The Internet had its seeds planted with ARPANET, the information-exchange platform created for researchers in universities around the world by the U.S. Defense Advanced Research Project Agency in 1969. The Internet’s major growth spurt occurred after Tim Berners-Lee developed the HTTP protocol in the early 1990s, allowing users to access and link information through a simple and intuitive user interface—the Internet browser. Technically speaking the Internet is just the transportation medium over which data packets are transmitted. The World Wide Web is one of the applications using the Internet as a base infrastructure. Because of the overwhelming success of the World Wide Web, the term “Web” is often used to signify the Internet as such.
At first, universities were the early adopters of the Internet, but before long tech wizards with an entrepreneurial spirit realized that a commercial application could produce millionaires and billionaires. By the early 2000s, there was virtually no medium- or large-sized organization without a presence on the Internet, with the bulk having a Website and communication connectivity with email. As of 2005, tumbling computer and Internet connectivity prices have made it possible for the majority of households in the developed world to access the Internet through high-bandwidth lines.
Though currently information is generally obtained on the Internet for free, the day could arrive in the near future when the “free ride on the information highway” comes to a halt. In fact, more and more Websites are beginning to charge for access to information content.

* _Provided records_
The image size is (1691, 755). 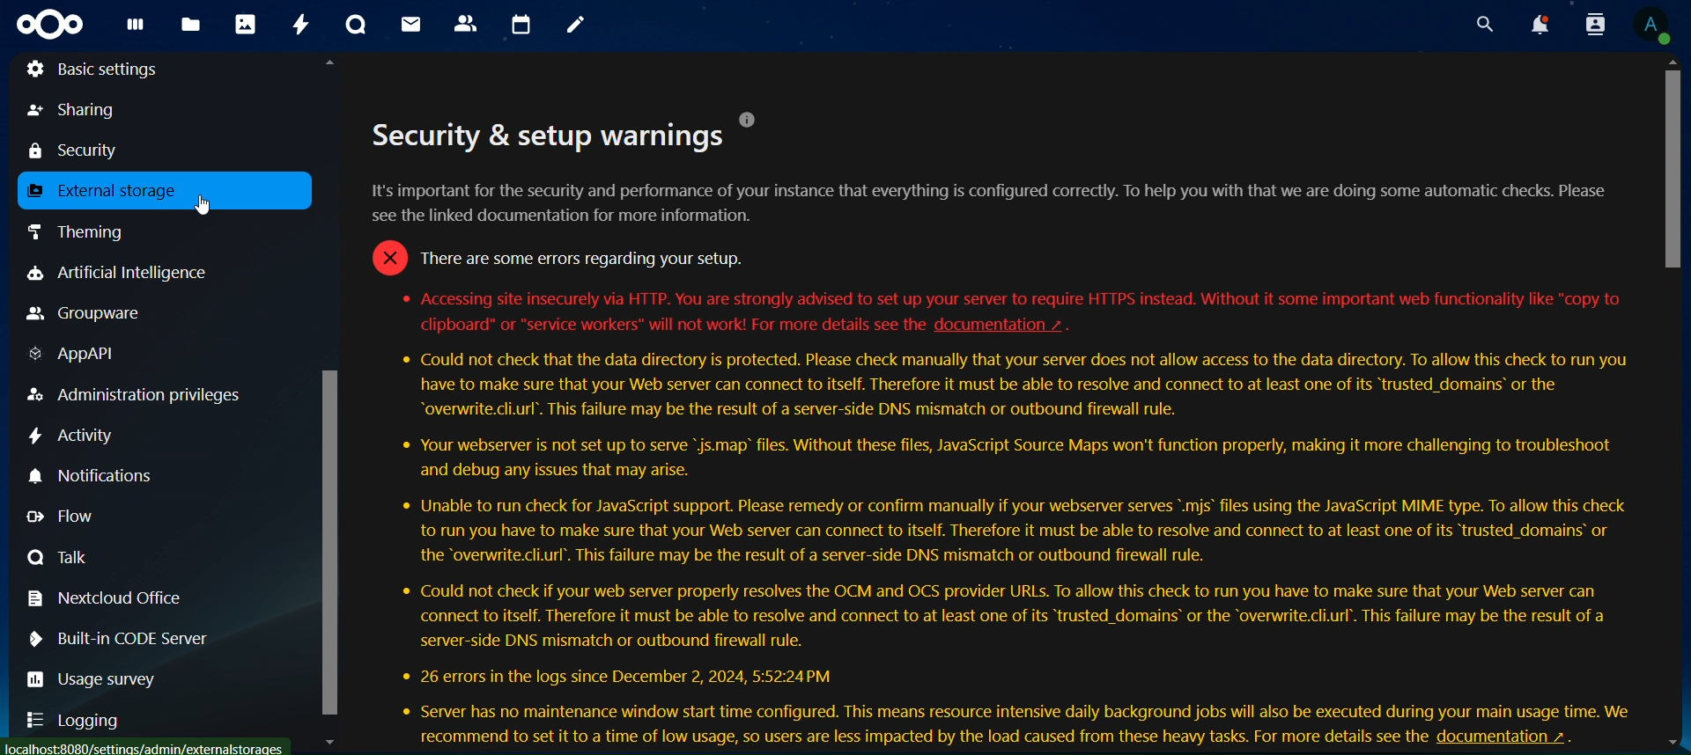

==

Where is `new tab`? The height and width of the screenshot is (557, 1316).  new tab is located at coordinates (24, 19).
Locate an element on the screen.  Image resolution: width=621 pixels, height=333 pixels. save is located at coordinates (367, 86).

--

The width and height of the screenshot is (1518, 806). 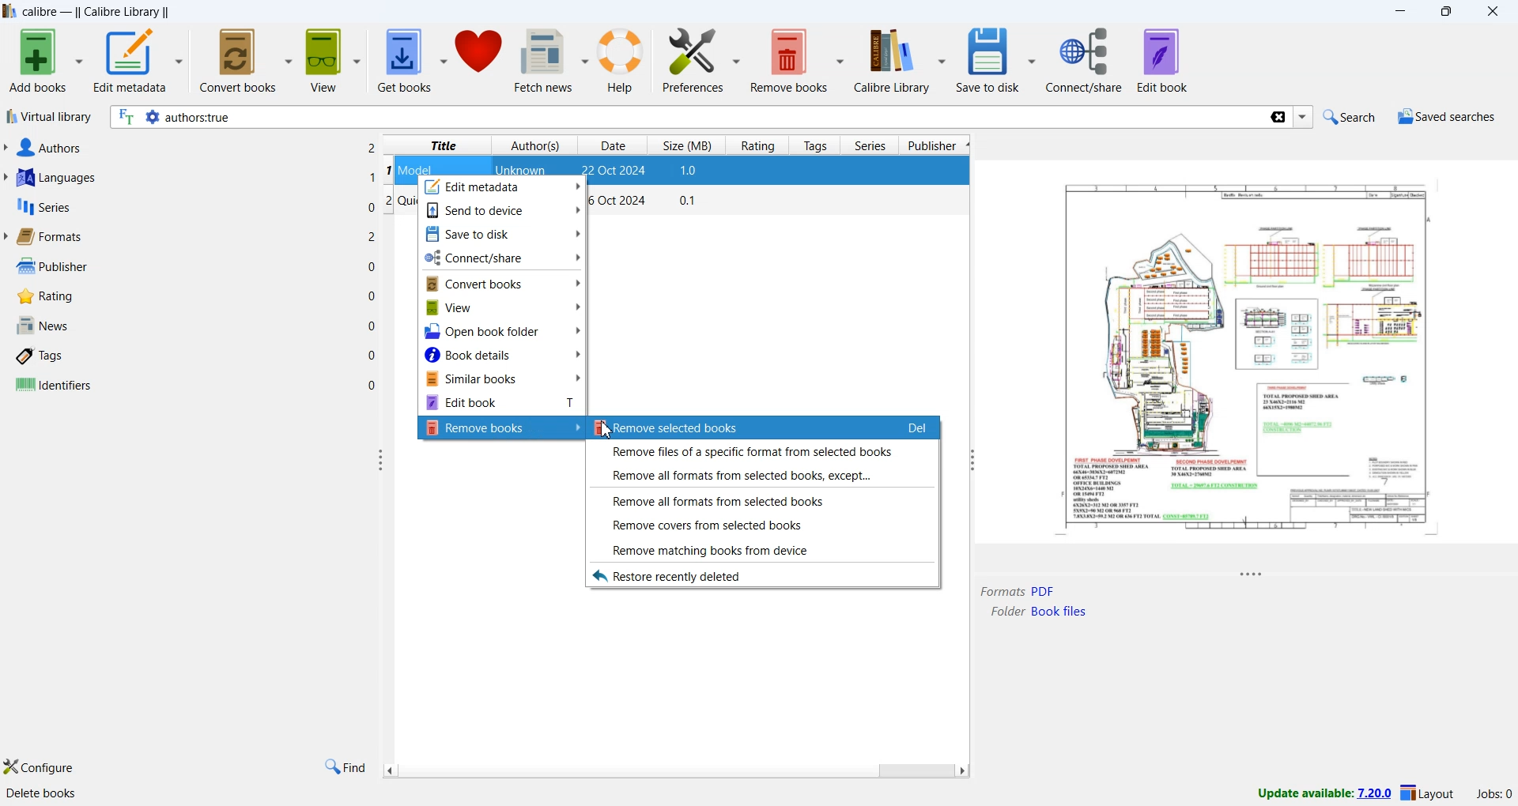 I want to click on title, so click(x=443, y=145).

* _What the task asks_
Print everything from "At first, universities" down to "through high-bandwidth lines." in the passage on the Internet's history. The listing is separate material and has no connection to the passage on the Internet's history.

* _Result for this task_
At first, universities were the early adopters of the Internet, but before long tech wizards with an entrepreneurial spirit realized that a commercial application could produce millionaires and billionaires. By the early 2000s, there was virtually no medium- or large-sized organization without a presence on the Internet, with the bulk having a Website and communication connectivity with email. As of 2005, tumbling computer and Internet connectivity prices have made it possible for the majority of households in the developed world to access the Internet through high-bandwidth lines.